Exercise objective
An exact, complete printout of the listing is wanted, minus its images.

Given records
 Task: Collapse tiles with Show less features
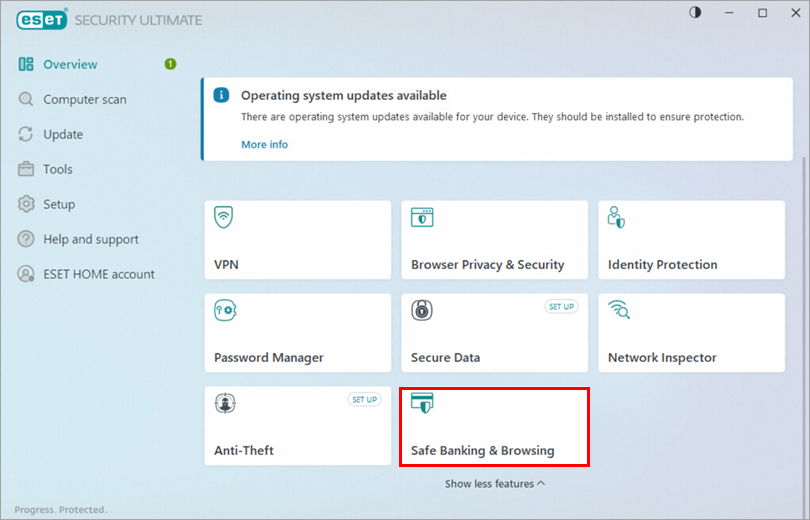495,483
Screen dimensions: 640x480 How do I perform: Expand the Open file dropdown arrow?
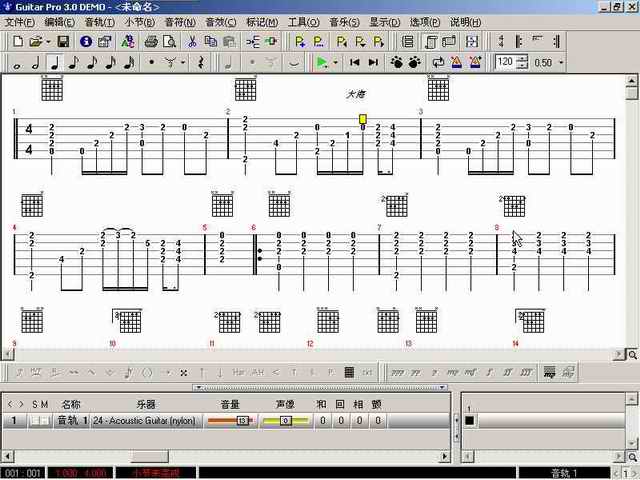(x=47, y=42)
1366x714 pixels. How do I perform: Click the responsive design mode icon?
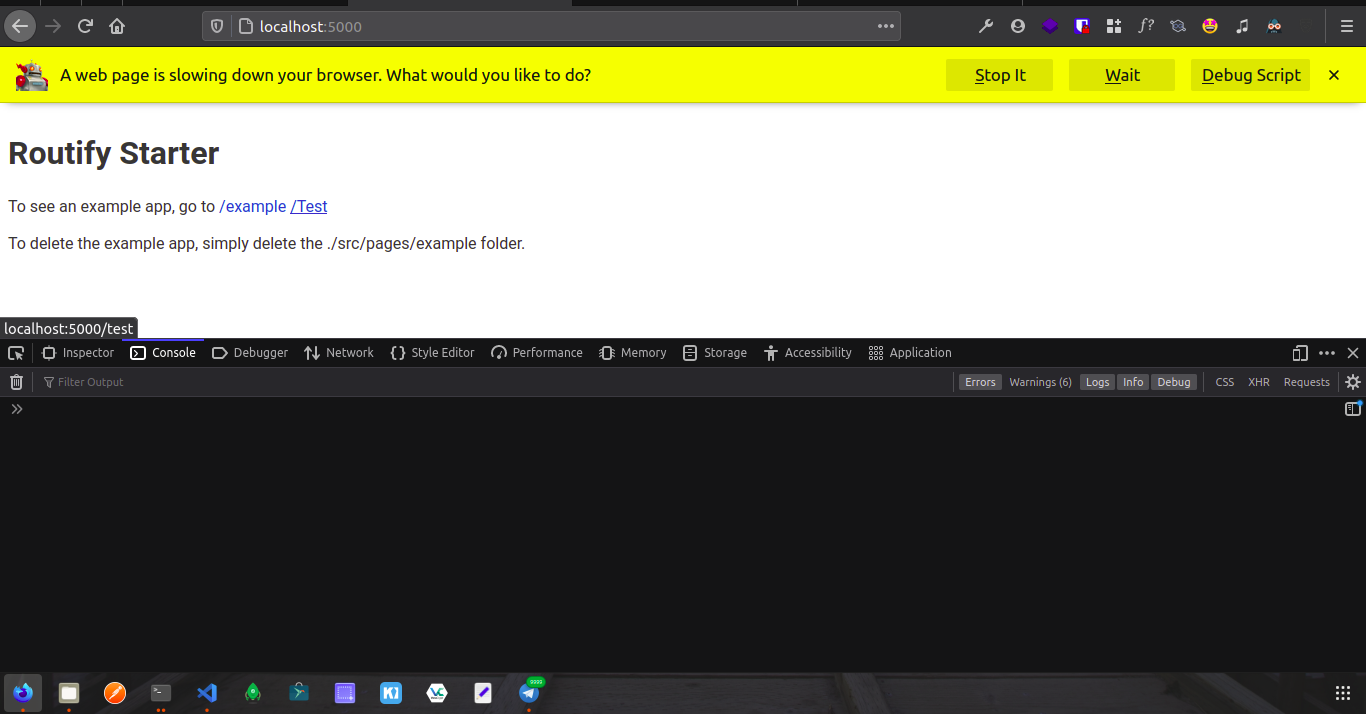(x=1299, y=353)
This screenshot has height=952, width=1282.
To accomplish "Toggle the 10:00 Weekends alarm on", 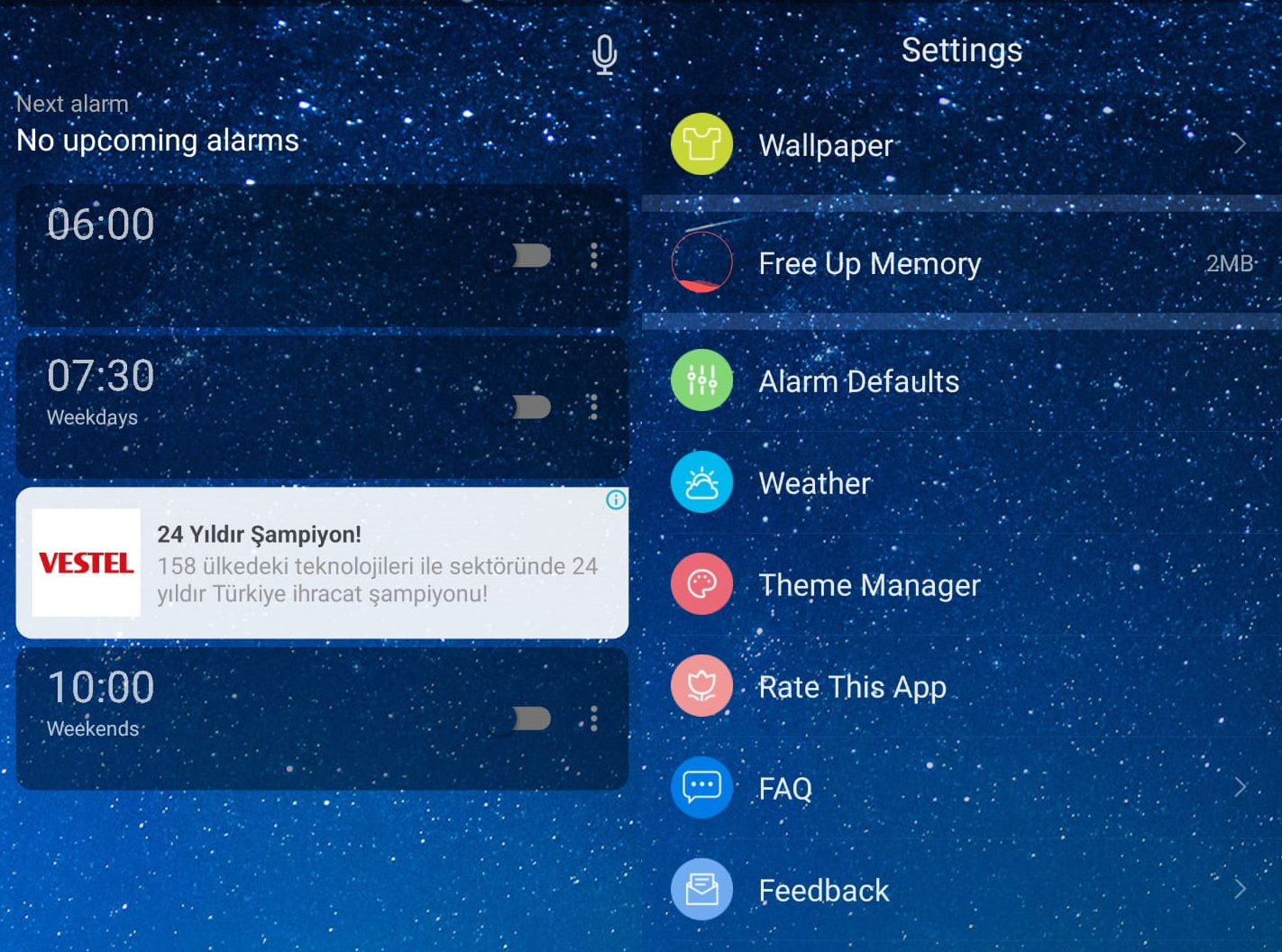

Answer section
 Task: Collapse tiles with Show less features
495,483
Screen dimensions: 640x480 How do I perform: Expand the Open file dropdown arrow?
(x=47, y=42)
1366x714 pixels. How do I perform: Click the responsive design mode icon?
(x=1299, y=353)
This screenshot has height=952, width=1282.
To accomplish "Toggle the 10:00 Weekends alarm on", 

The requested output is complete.